-- Start of Supplied material --

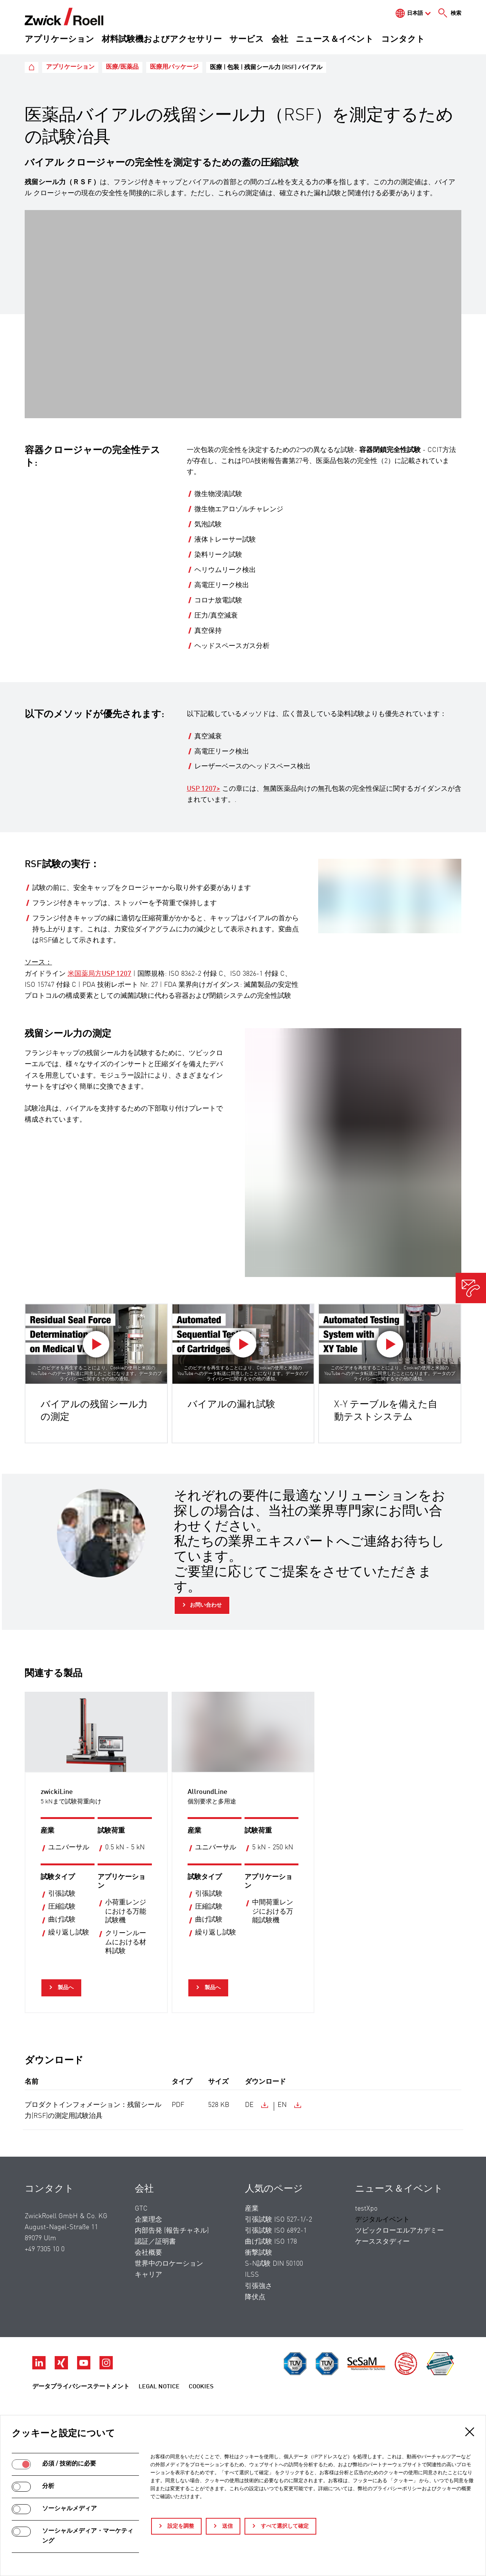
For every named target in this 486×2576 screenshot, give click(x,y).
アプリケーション (59, 39)
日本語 (415, 13)
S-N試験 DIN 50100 (274, 2263)
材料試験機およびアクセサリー (162, 39)
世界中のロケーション (169, 2263)
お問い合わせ (206, 1605)
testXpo (366, 2208)
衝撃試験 (258, 2252)
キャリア (148, 2274)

-- End of Supplied material --

» **Exercise aim**:
Quote all the entries above word for word, leaving out the pictures.

» **Result of this task**:
For every named target in this 486×2576 screenshot, give click(x,y).
アプリケーション (59, 39)
日本語 (415, 13)
S-N試験 DIN 50100 (274, 2263)
材料試験機およびアクセサリー (162, 39)
世界中のロケーション (169, 2263)
お問い合わせ (206, 1605)
testXpo (366, 2208)
衝撃試験 (258, 2252)
キャリア (148, 2274)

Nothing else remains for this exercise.